▶ **QUESTIONS ON THE MATERIAL**
[1] According to the reading passage, how many women did Strauss-Blasche et al survey each month?
[2] Copy the reading passage starting at "In the current" and ending at "hot spa bathing.", switching every "physical exercise" to "physical activity".

▶ **READING PASSAGE**
◇ ◇ ◇ ◇ ◇ ◇ ◇
Back pain was significantly alleviated in the 6-month intervention group in the present study. Strauss-Blasche et al conducted a monthly survey on mood and pains in 268 women who were treated for non-inflammatory chronic pains in the back and arthralgia at a hot spa clinic in Austria.18 They reported improved mood and pain relief in spring and autumn, and that temperature, pain, and mood are interrelated. In the present study, both follow-up evaluations made in June and December demonstrated positive effects. Taking into account the low temperature of winter and associated changes (levels of physical activity, appetite, etc.) as confounding factors, the effects of Group II, which underwent intervention during the winter, may be even higher than the indicated values including the outcomes of significant difference (e.g., PWC75%HRmax and HbA1c). Seasonal confounding is one of the potential limitations in the present study.
In the current study, subjects first underwent lifestyle education and physical exercise for 60 min before bathing in an open-air hot salt spring for 60 min including time for changing clothes and washing the body. Relatively vigorous women of middle and advanced ages prefer bathing after physical exercise in general. However, Horikiri et al. reported that elderly people have more improved exercise tolerance after bathing.19 From the viewpoint of nursing care and illness prevention, the practice of light physical exercise (e.g., stretching) after bathing may be more appropriate for the somewhat frail elderly. Further research on suitable intervention methods in line with ADL, including timing of bathing, is important for building health with hot spa bathing.
◇ ◇ ◇ ◇ ◇ ◇ ◇
▶ **DATA SEGMENT**
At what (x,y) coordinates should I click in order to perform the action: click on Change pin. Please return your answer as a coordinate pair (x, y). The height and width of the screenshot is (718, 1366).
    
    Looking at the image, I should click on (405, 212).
◇ ◇ ◇ ◇ ◇ ◇ ◇
▶ **EXERCISE RESULTS**
[1] 268 women

[2]
In the current study, subjects first underwent lifestyle education and physical activity for 60 min before bathing in an open-air hot salt spring for 60 min including time for changing clothes and washing the body. Relatively vigorous women of middle and advanced ages prefer bathing after physical activity in general. However, Horikiri et al. reported that elderly people have more improved exercise tolerance after bathing.19 From the viewpoint of nursing care and illness prevention, the practice of light physical activity (e.g., stretching) after bathing may be more appropriate for the somewhat frail elderly. Further research on suitable intervention methods in line with ADL, including timing of bathing, is important for building health with hot spa bathing.